Lights up.

Green lights and smoke bathe the dimly lit stage.

VIRGIL crawls downstage. They are without gender.

VIRGIL wears a torn tuxedo shirt with a vest over and black breeches. They are barefoot.

VIRGIL looks up at the sky, then down to the earth. Rolls around a bit.


Here rise to life again, dead poetry!

Let it, O holy Muses, for I am yours,

And here Calliope, strike a higher key,

Accompanying my song with that sweet air

which made the wretched Magpies feel a blow

that turned all hope of pardon to despair.

CALLIOPE enters in Kardashian-like splendor, wearing sunglasses and checking her glittery cell phone.

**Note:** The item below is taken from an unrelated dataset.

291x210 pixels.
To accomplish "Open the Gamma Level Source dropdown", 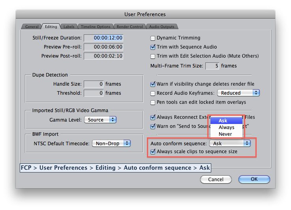I will pyautogui.click(x=100, y=120).

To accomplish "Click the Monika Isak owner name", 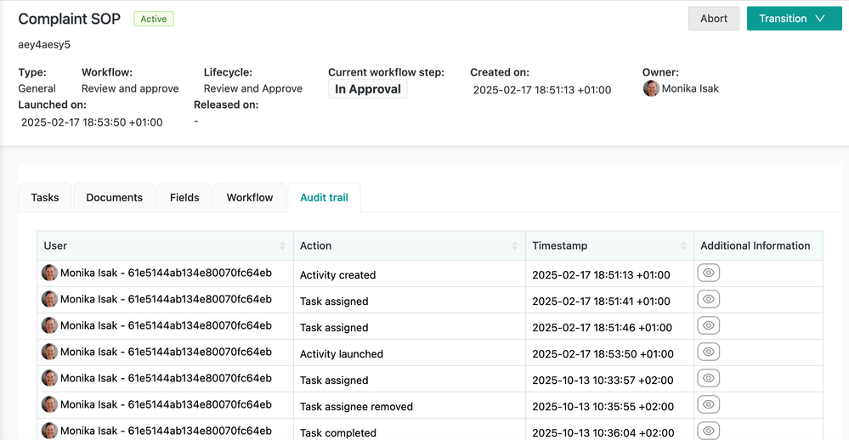I will pyautogui.click(x=690, y=88).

CALLIOPE: Virgil, what is it babe, I’m like totally swamped ATM.

VIRGIL: Oh, wonderful muse–

CALLIOPE: I don’t have time for the niceties, Virgil. What do you need?

VIRGIL: (embarrassed) I need to take a picture for my online dating profile and I was hoping you could help me.

CALLIOPE: Oooh, fun! Lots more fun than giving poets inspiration. Gawd, that can be soooo boring. (beat) Now, what site are you planning on signing up for?

VIRGIL: Alright Eros?

CALLIOPE: Oh my goddess. No. No-no-no-no-no. Listen to me, Virgil. You are better than Alright Eros, ok? You are classier than that. You deserve better. (beat) Have you been practicing the affirmations that I gave you?


CALLIOPE: Virgil! How many times do we have to go through this? If you can’t love yourself, how the Hades are you going to love someone else. RuPaul said that and RuPaul is one of the most divine mortal beings in existence.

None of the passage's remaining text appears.